Task objective. In the records below, find the line that contains "Open the Profile preferences section" and the line that contains "Given: Click the Stop transport button". Set down exactly those lines and every line between them, and nothing more.
*** Study material Section Begins ***
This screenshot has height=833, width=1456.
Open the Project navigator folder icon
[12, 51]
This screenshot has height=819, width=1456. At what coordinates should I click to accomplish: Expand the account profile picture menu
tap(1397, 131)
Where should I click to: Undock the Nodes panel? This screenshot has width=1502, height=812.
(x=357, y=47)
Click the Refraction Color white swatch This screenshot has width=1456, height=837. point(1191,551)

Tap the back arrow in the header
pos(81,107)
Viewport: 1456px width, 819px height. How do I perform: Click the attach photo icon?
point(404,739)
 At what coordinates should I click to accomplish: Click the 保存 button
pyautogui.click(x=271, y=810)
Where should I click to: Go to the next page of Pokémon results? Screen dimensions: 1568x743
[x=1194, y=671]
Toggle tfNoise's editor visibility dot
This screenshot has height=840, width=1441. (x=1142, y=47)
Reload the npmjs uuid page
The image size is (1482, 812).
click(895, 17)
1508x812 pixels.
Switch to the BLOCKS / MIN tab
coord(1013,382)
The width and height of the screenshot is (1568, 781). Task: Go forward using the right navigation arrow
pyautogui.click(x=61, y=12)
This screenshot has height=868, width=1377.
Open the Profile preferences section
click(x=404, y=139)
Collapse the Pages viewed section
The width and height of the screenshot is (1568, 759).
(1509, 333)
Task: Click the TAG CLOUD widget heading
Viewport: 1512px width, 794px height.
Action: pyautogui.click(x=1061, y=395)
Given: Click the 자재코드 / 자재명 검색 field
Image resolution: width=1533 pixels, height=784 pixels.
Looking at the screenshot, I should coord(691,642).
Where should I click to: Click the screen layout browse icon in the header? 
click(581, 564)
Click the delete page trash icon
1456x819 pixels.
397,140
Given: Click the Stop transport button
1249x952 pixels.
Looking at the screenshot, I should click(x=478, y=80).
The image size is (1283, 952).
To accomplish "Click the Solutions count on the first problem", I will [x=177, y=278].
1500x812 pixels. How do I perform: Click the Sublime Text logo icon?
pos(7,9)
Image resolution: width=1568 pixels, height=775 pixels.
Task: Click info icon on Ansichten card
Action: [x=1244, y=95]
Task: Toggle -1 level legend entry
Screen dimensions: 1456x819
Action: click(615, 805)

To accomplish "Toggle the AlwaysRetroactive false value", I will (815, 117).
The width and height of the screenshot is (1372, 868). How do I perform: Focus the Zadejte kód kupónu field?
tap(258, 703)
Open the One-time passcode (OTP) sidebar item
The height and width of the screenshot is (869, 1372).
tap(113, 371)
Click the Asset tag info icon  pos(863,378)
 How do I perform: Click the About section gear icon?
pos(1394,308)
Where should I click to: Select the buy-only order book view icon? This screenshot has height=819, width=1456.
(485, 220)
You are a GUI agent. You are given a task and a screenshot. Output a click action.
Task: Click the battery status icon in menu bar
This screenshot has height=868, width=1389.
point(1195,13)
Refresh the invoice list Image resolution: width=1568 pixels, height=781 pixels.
*** Study material Section Ends ***
Reply to the exercise.
Open the Profile preferences section
click(x=404, y=139)
Collapse the Pages viewed section
The width and height of the screenshot is (1568, 759).
(1509, 333)
Task: Click the TAG CLOUD widget heading
Viewport: 1512px width, 794px height.
Action: pyautogui.click(x=1061, y=395)
Given: Click the 자재코드 / 자재명 검색 field
Image resolution: width=1533 pixels, height=784 pixels.
Looking at the screenshot, I should coord(691,642).
Where should I click to: Click the screen layout browse icon in the header? 
click(581, 564)
Click the delete page trash icon
1456x819 pixels.
397,140
Given: Click the Stop transport button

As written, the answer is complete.